• Given instruction
Repeat word for word the lines of the rows below, starting at the line that contains "Click the day indicator 月 in the menu bar" and ending at the line that contains "pyautogui.click(x=873, y=64)", with both of those lines included. Leave the pictures out of your answer.

• Source records
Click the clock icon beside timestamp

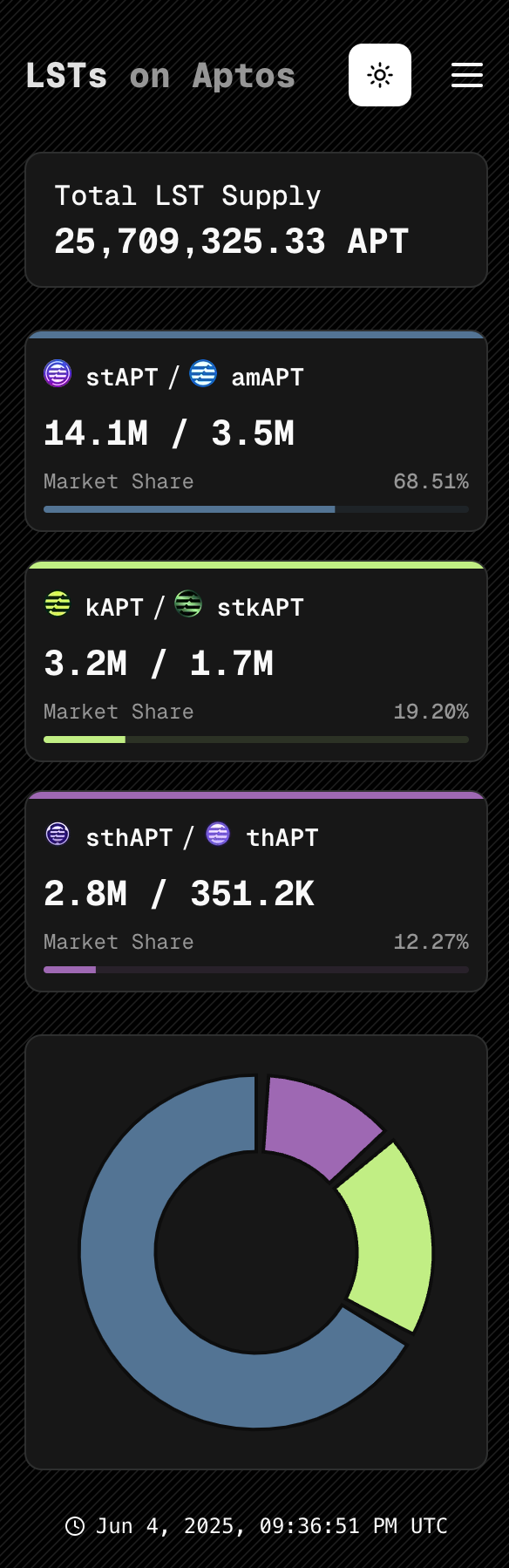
==
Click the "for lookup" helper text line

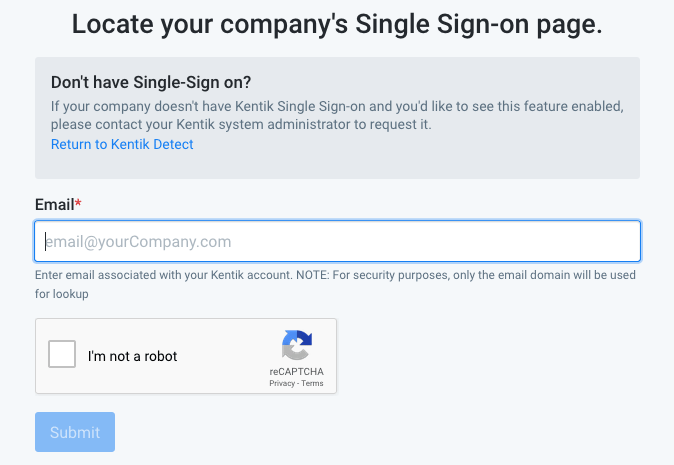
---
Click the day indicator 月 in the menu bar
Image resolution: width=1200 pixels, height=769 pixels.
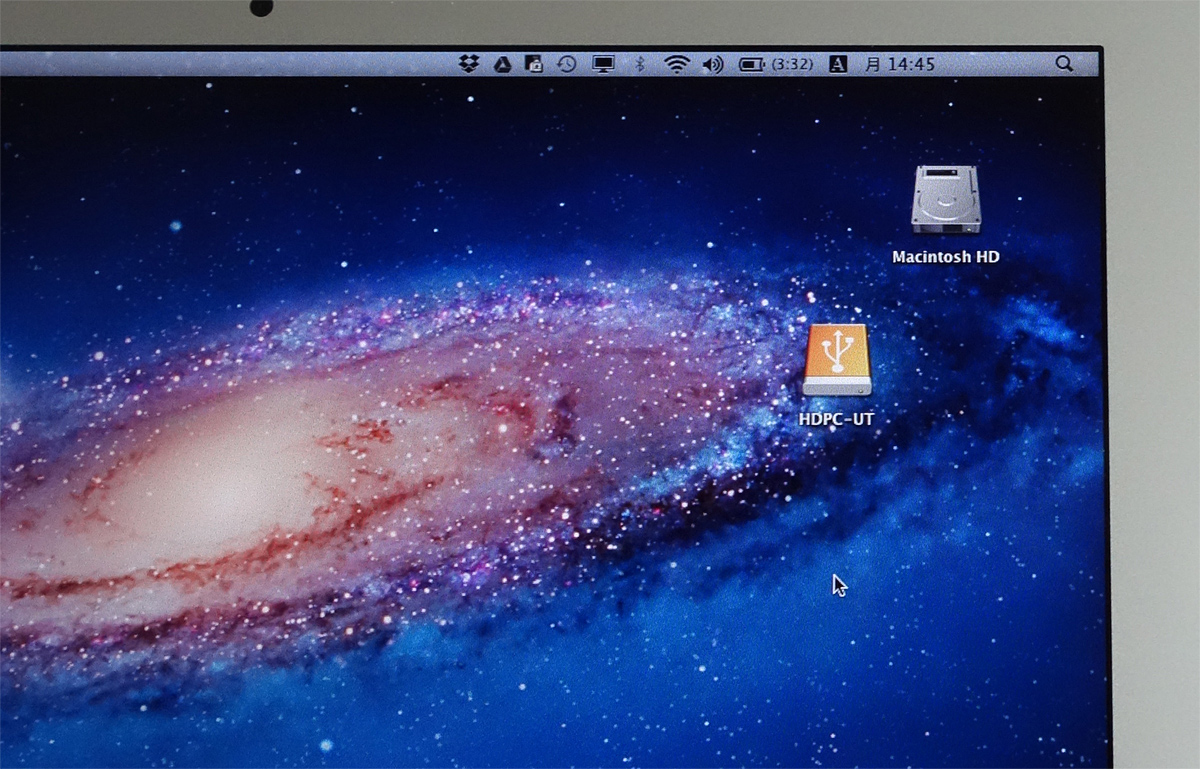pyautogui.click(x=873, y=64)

• Written answer
Click the day indicator 月 in the menu bar
Image resolution: width=1200 pixels, height=769 pixels.
pyautogui.click(x=873, y=64)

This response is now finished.